• 問題と課題
**a.** 映画評の文章のうち「アメリカ青春映画の超定番、プ」から「ょっと納得がいきませんねぇ。」までを、「岩場」を「浜辺」に置き換えて書き直してください。
**b.** 映画評の文章で、筆者が『不良少女モニカ』という邦題に納得していない理由を説明してください。
**c.** 映画評の文章を、最後の一文の後から書き継いでください。

アメリカ青春映画の超定番、プロムもの。80年代の香りムンムン。物語はこれもまたお約束の三角関係。ヒロインに届かない想いを寄せる幼馴染みのダッキーが良い味を出している。最後のセリフには泣けた。ジェームズ・スペイダーが厭らしいボンボンを好演。視線のネットリした感じが絶妙。また、若き日のジーナ・ガーションも発見。独特の濃ゆ〜い顔立ちなのですぐに分かる(笑)。

『プリティ・リーグ』 ペニー・マーシャル/1992年・アメリカ


『不良少女モニカ』 イングマール・ベルイマン/1952年・スウェーデン

ベルイマン式容赦のない現実が描かれる青春映画ですが、そこへ至る前の甘い一時、大人への反抗から海辺の岩場(ロケーションの美しさ!)へ逃れた若い男女が過ごすひと夏の描写が素晴らしく魅力的です。淡い光線と微かな風、澄んだ海面と抜けるような空。夏の北欧の心地良さが画面から鮮やかに伝わってきます。前後のショットが混じり合うオーヴァーラップ手法が2人の甘美な時間を感じさせて見事ですね。そして何と言っても鮮烈だったのがモニカを演じるハリエット・アンデション、その肉体が放つ存在感はまさに圧倒的!(二の腕も逞しい〜)。彼女が岩場で上着をみんな脱ぎ捨てるシーンは後ろ姿しか見えないのに異常に興奮しました(笑)。後半の展開はヘヴィ過ぎて好きになれませんが、これがベルイマンのベルイマンたる所以なのでいた仕方ありませんね。北欧の夏はあまりにも魅惑的で短い。それを男女関係に重ね合わせて描いたところに本作の狙いがあるのかもしれません。とにかく映像美とハリエット・アンデション、この2点に尽きる作品でした。ちなみに原題は『モニカのいた夏』という意味なんだそうです。邦題の"不良少女"は確かにインパクトがありますが、やはり"夏"を強調してこその作品だと思うので、ちょっと納得がいきませんねぇ。

『ブルジョワジーの秘かな愉しみ』 ルイス・ブニュエル /1972年・フランス


『ブルーベルベット』 デビッド・リンチ/1986年・アメリカ


『フルメタル・ジャケット』 スタンリー・キューブリック/1987年・アメリカ


『フル・モンティ』 ピーター・カッタネオ/1997年・イギリス


『プレイタイム』 ジャック・タチ/1967年・フランス

翻弄されるユロ氏と偽ユロ氏に翻弄される自分(笑)。後半のレストラン・シークエンスは何度観ても凄まじいです。シネスコ画面いっぱいに繰り広げられる同時多発小ネタギャグ。毎回新しい発見があります。サーカス的な世界と幸福感が街に溢れかえるラストの素晴らしさ。ウジェーヌ・ロマンが生み出した驚異的な美術も忘れてはならないでしょう。まさに愛すべき偉大なる失敗作ですね。

ピクセル座標グラウンディングデータ:
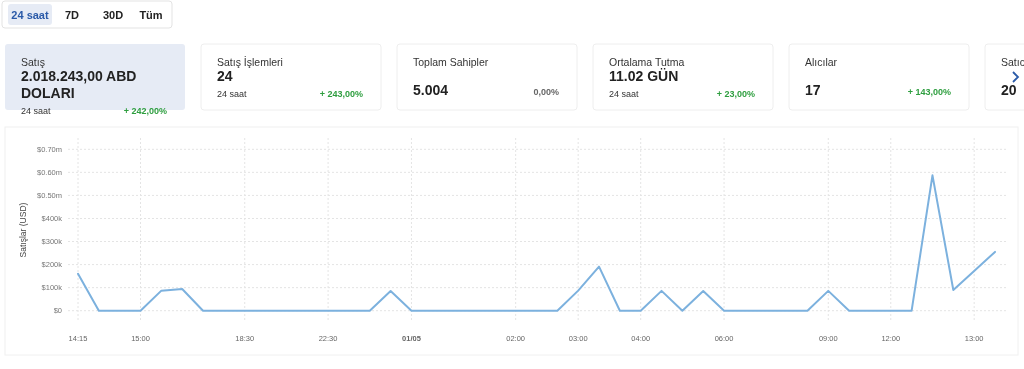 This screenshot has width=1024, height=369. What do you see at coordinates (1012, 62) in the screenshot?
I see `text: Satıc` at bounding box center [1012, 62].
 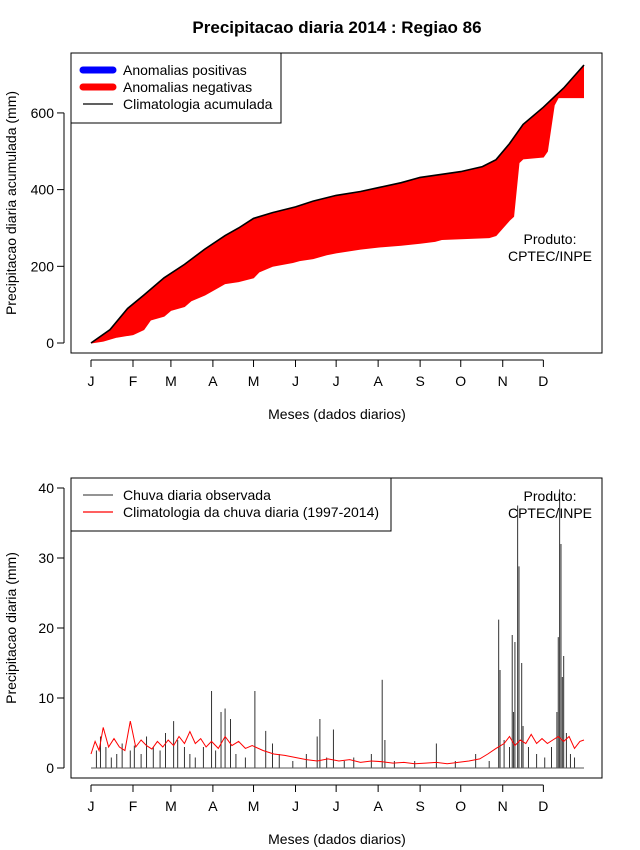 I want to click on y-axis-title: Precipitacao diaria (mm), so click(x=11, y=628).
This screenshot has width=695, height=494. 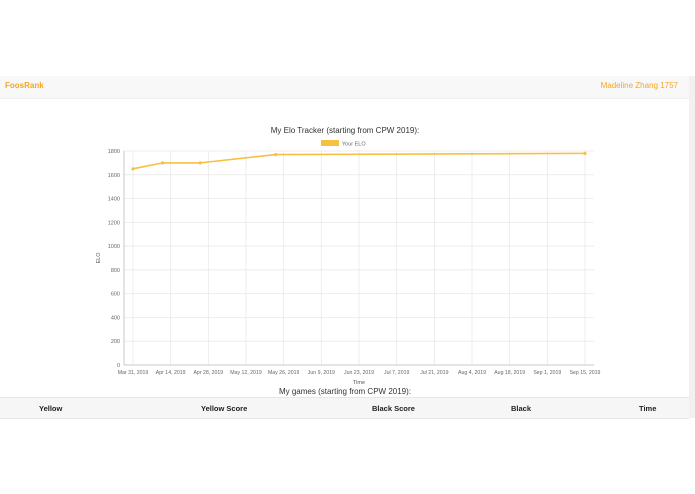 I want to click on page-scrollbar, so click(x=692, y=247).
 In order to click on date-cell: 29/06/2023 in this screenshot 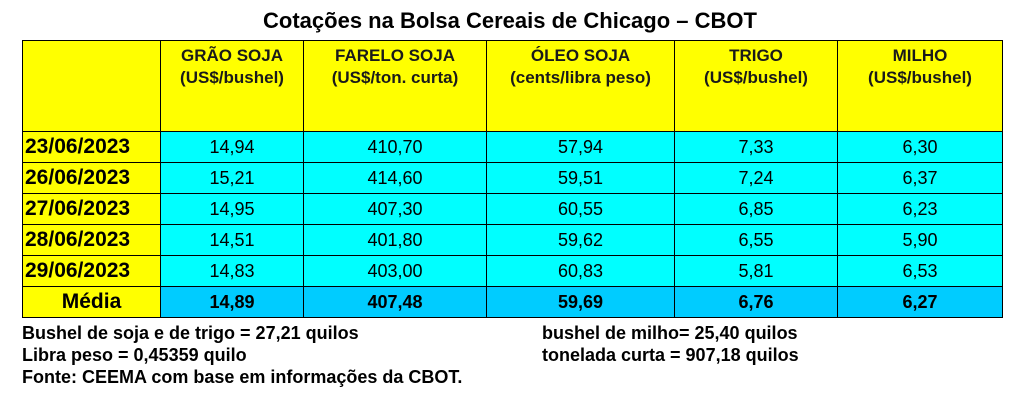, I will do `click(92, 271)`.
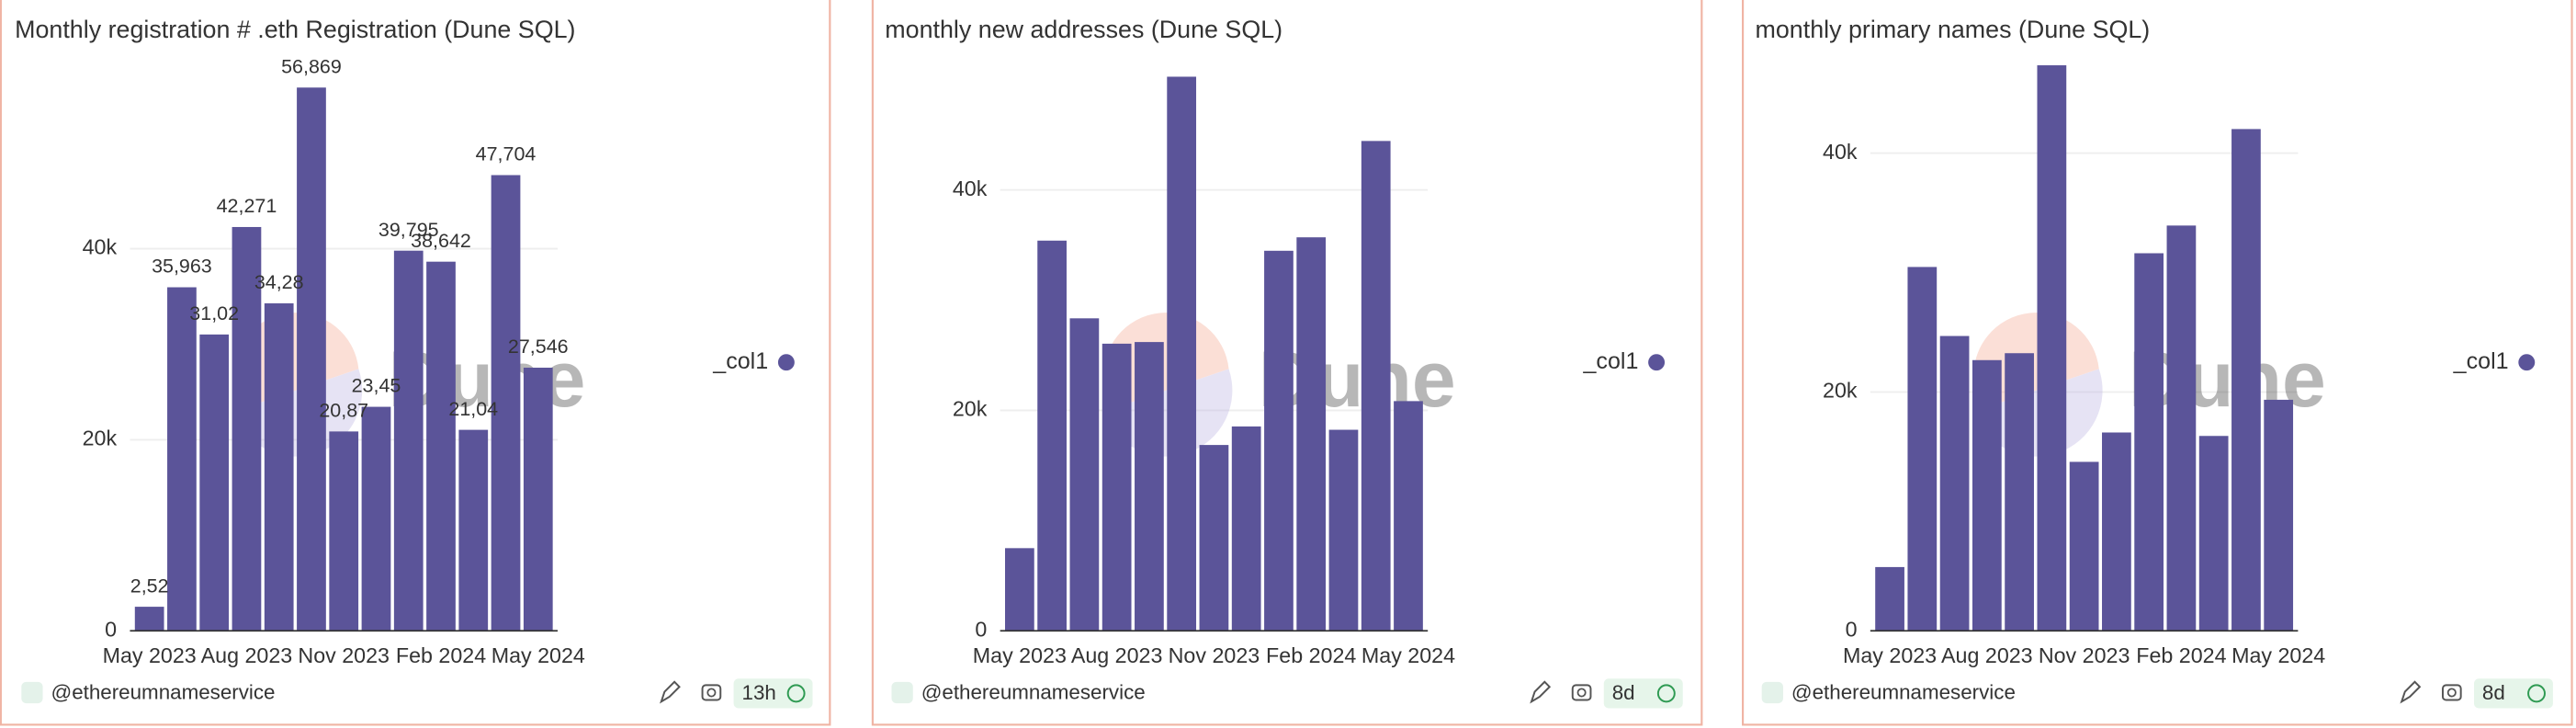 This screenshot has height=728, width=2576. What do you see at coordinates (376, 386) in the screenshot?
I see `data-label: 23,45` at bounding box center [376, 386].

* * *

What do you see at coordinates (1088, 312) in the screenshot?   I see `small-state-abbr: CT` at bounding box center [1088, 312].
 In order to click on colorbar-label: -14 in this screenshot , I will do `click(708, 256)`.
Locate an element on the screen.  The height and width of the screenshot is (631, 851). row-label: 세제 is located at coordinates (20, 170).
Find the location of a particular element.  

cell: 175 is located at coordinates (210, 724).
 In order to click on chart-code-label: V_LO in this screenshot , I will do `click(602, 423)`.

* * *

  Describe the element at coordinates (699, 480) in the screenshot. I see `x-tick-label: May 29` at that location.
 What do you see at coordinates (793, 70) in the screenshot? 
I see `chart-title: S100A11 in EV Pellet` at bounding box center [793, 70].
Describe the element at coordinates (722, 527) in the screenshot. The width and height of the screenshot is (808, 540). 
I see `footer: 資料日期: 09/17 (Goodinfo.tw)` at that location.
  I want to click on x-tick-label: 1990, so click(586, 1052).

• 演習の解答
**a.**
アメリカ青春映画の超定番、プロムもの。80年代の香りムンムン。物語はこれもまたお約束の三角関係。ヒロインに届かない想いを寄せる幼馴染みのダッキーが良い味を出している。最後のセリフには泣けた。ジェームズ・スペイダーが厭らしいボンボンを好演。視線のネットリした感じが絶妙。また、若き日のジーナ・ガーションも発見。独特の濃ゆ〜い顔立ちなのですぐに分かる(笑)。

『プリティ・リーグ』 ペニー・マーシャル/1992年・アメリカ


『不良少女モニカ』 イングマール・ベルイマン/1952年・スウェーデン

ベルイマン式容赦のない現実が描かれる青春映画ですが、そこへ至る前の甘い一時、大人への反抗から海辺の浜辺(ロケーションの美しさ!)へ逃れた若い男女が過ごすひと夏の描写が素晴らしく魅力的です。淡い光線と微かな風、澄んだ海面と抜けるような空。夏の北欧の心地良さが画面から鮮やかに伝わってきます。前後のショットが混じり合うオーヴァーラップ手法が2人の甘美な時間を感じさせて見事ですね。そして何と言っても鮮烈だったのがモニカを演じるハリエット・アンデション、その肉体が放つ存在感はまさに圧倒的!(二の腕も逞しい〜)。彼女が浜辺で上着をみんな脱ぎ捨てるシーンは後ろ姿しか見えないのに異常に興奮しました(笑)。後半の展開はヘヴィ過ぎて好きになれませんが、これがベルイマンのベルイマンたる所以なのでいた仕方ありませんね。北欧の夏はあまりにも魅惑的で短い。それを男女関係に重ね合わせて描いたところに本作の狙いがあるのかもしれません。とにかく映像美とハリエット・アンデション、この2点に尽きる作品でした。ちなみに原題は『モニカのいた夏』という意味なんだそうです。邦題の"不良少女"は確かにインパクトがありますが、やはり"夏"を強調してこその作品だと思うので、ちょっと納得がいきませんねぇ。

**b.** 邦題の「不良少女」にはインパクトがあるものの、筆者はこの作品を「夏」を強調してこそのものだと考えているからです。原題も『モニカのいた夏』という意味だとされています。

**c.**
『ブレイド』 スティーブン・ノリントン/1998年・アメリカ


『ブレイド2』 ギレルモ・デル・トロ/2002年・アメリカ

対ザコのアクションがめちゃ爽快。事務的に、だが容赦無く処理していくブレイド。そのヤラレっぷりはさながらホネホネロック(笑)。二転三転するストーリーも面白い。ラストバトルがイマイチ盛り上がらないのは前作と一緒だった。武器描写が凝っていてゲーム感覚で楽しめる良質の娯楽映画。

『ブレイブハート』 メル・ギブソン/1995年・アメリカ


『プレタポルテ』 ロバート・アルトマン/1994年/アメリカ


『プレデター』 ジョン・マクティアナン/1987年・アメリカ


『ブレードランナー 最終版』 リドリー・スコット/1992年・アメリカ


『フレンチ・キス』 ローレンス・カスダン/1995年・アメリカ


『フレンジー』 アルフレッド・ヒッチコック/1972年・アメリカ=英

派手さはないけれど、見事に洗練されたヒッチコック・ワールド。これぞお手本!という演出やキャメラワークの宝庫だ。女性たちが無残に殺されていく恐ろしいストーリーでありながら、随所に愛嬌のあるユーモアと黒い笑いが散りばめられているところが如何にもヒッチコックらしい。ジャガイモ袋から飛び出す足、ベロ出し死体、警部の奥さんが作るゴチソウ(凄すぎ^^;)、ウィッティな台詞もワンサカ出てくる。殺人鬼を演じるバリー・フォスターの存在感が強烈。ごっつ悪そうな顔してる(笑)。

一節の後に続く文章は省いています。